The title is a little rough so let me explain it with more details:
I have a table called Identity
which is a simple table like that:
class Identity(models.model):
identity_name = models.CharField(max_length=20, db_index=True) # name of the ID
service_name = models.CharField(max_length=50)
An example row in the database would be a Facebook identity with identity_name='FacebookID'
and a service_name='Facebook'
.
Now, to link that to a user, I have the following table:
class UserIdentity(models.Model):
user = models.ForeignKey('django.contrib.auth.models.User', db_index=True)
identity_type = models.ForeignKey('Identity', db_index=True)
value = models.CharField(maxlength=50) # the ID value
objects = models.Manager()
identities = IdentitesManager()
Let say Bob
is a instance of the django.contrib.auth.models.User
. I would like to access its Facebook identity with Bob.identities.facebook
where facebook
is dynamically generated in the IdentitiesManager
.
Now you know the context, here is the question: how do I retrieve from the database the identities, to use them in the IdentitiesManager
?
Thanks for reading.
Finally, I found how to do that.
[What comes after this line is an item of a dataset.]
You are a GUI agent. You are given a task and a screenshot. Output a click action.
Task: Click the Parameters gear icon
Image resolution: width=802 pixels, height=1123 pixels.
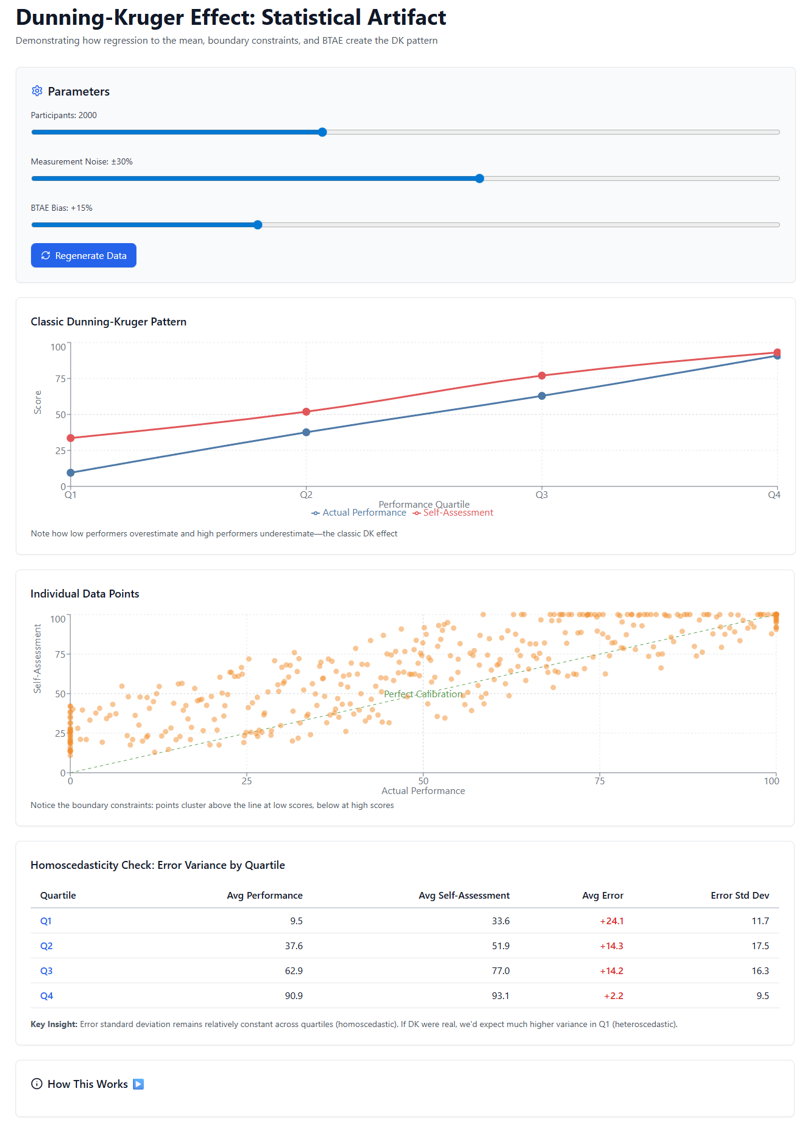[x=37, y=91]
I created a class inheriting from dict
and made it create its attributes (with setattr
) based on the data contained in the dict. The class code is :
class IdentityDictionary(dict):
"""
Create a custom dict with the identities of a user.
Identities are accessible via attributes or as normal dict's key/value.
"""
def __init__(self, user, key='service_name'):
identities = UserIdentity.objects.filter(user=user)
dict_identities = dict([ (getattr(user_id.identity, key).replace(' ', '').lower(), user_id.identity) for user_id in identities ])
super(IdentityDictionary, self).__init__(dict_identities)
for id_name, id_value in dict_identities.items():
setattr(self, id_name, id_value)
Then I made a mixin to add to the user class:
class IdentitiesMixin(object):
"""
Mixin added to the user to retrieve identities
"""
_identities_dict = {}
_is_identities_initialized = False
@property
def identities(self):
if not self._is_identities_initialized :
self._identities_dict = IdentityDictionary(self)
self._is_identities_initialized = True
return self._identities_dict
One more point: the custom dict is not intended for reusability : attributes are not updated if the dict
is (hopefully, it is not a problem with the class use cases).